** Opening Supplied material block **

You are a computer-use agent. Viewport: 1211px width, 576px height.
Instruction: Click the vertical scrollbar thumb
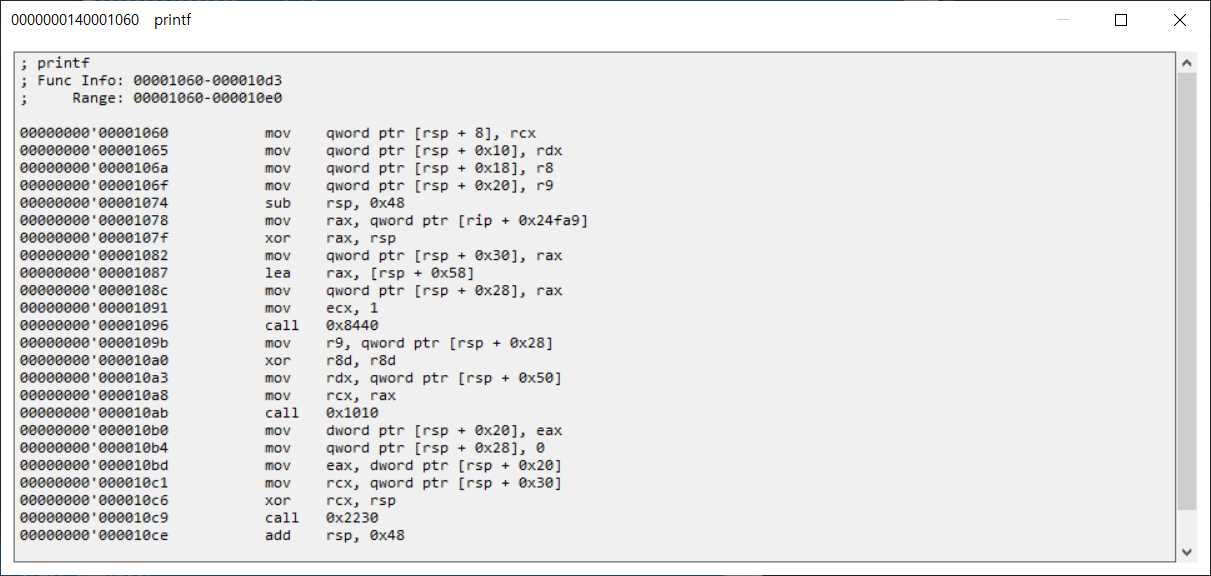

** Closing Supplied material block **
** Opening Supplied material block **

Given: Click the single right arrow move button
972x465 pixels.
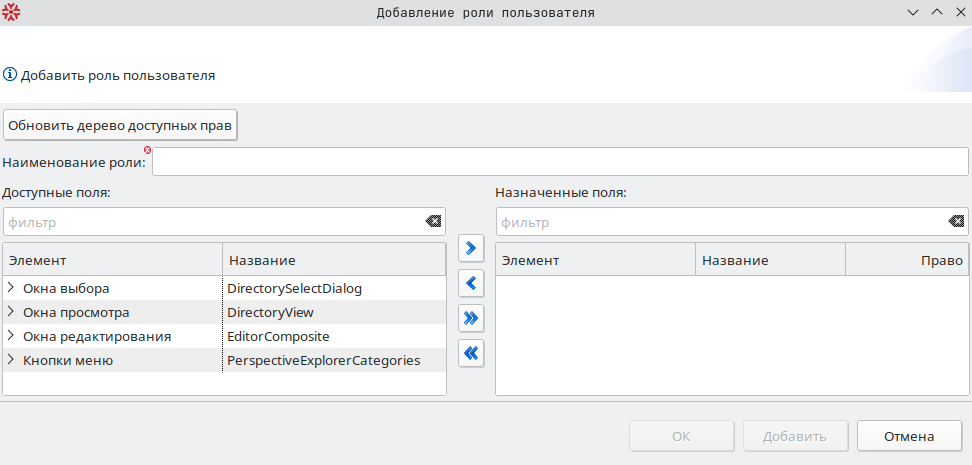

** Closing Supplied material block **
** Opening Supplied material block **

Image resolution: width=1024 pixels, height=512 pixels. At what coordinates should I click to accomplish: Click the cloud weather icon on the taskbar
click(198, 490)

** Closing Supplied material block **

→ Task brief:
Would you please copy, word for word, everything above from the line containing "You are a computer-use" down to the line containing "Instruction: Click the", those two lines included?

→ Answer below:
You are a computer-use agent. Viewport: 1211px width, 576px height.
Instruction: Click the vertical scrollbar thumb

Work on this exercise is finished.